「委員長は悪い人だったんだね?」
「うん……。いっつも、私に悪口ばっかり言うの!」
私はみどりに抱きついて言った。
別に、見せつけたいわけじゃない……。
ただ、
"甘えたい"
それだけ……。
怒りを買う事やってるのは、わかってた。
でも、どうしてもみどりに甘えちゃう自分がいた。
周りからは冷たい、鋭い視線がおくられている。
「えみ? 泣かないで?」
「えっ……? 私、泣いて……」
泣いてない、そう言おうとした。
けど、みどりが正しかった。
目から涙がこぼれている。
いつもは、泣かないのに……。
泣いちゃダメ、なのに……。
みんなに、なめられる……。
みどりに、迷惑かける……。
頭では、分かっているのに体は言う事を聞かない。
「僕が、守ってあげるから。

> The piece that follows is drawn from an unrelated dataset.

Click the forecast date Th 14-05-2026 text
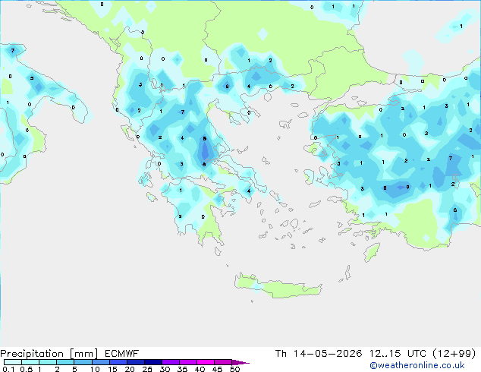This screenshot has height=372, width=481. (x=319, y=354)
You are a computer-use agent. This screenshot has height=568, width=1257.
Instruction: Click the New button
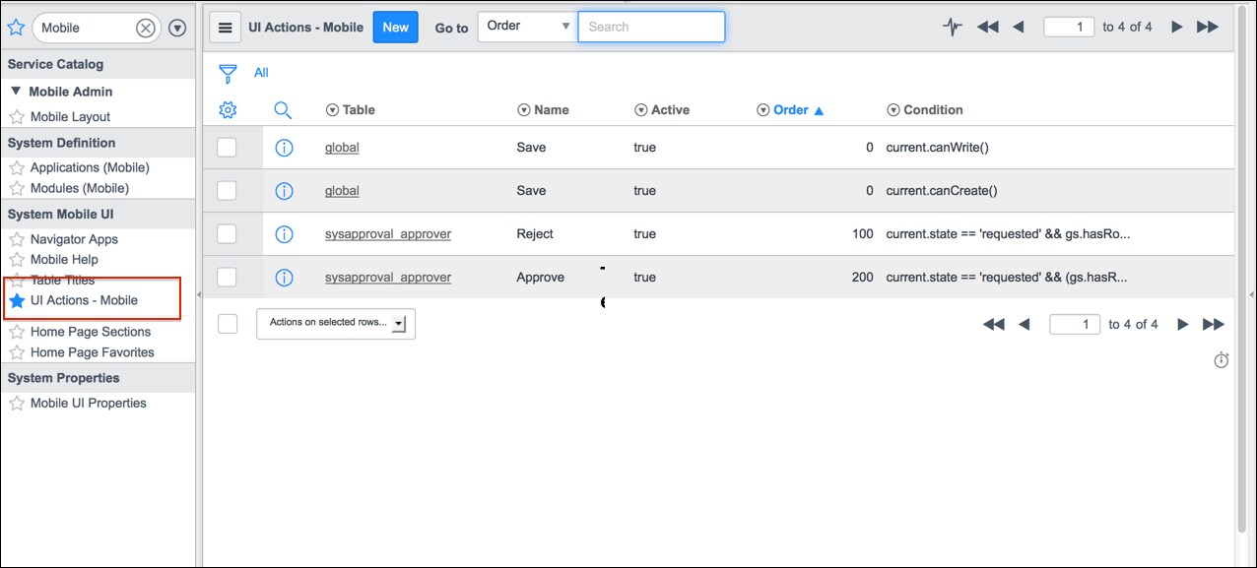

泣かないで?」
「……うん、わか、ったよ……」
慰めてくれるみどり。
そんな、みどりの腕の中は温かい。
みどり……。
みどり……。
みどり……。
私の頭にはみどりしかいない。
いつもは、こんな事ないのに……。
なんで?
私、何か変わったの?
私は、自分がいつもとちはうようで、気持ち悪かった。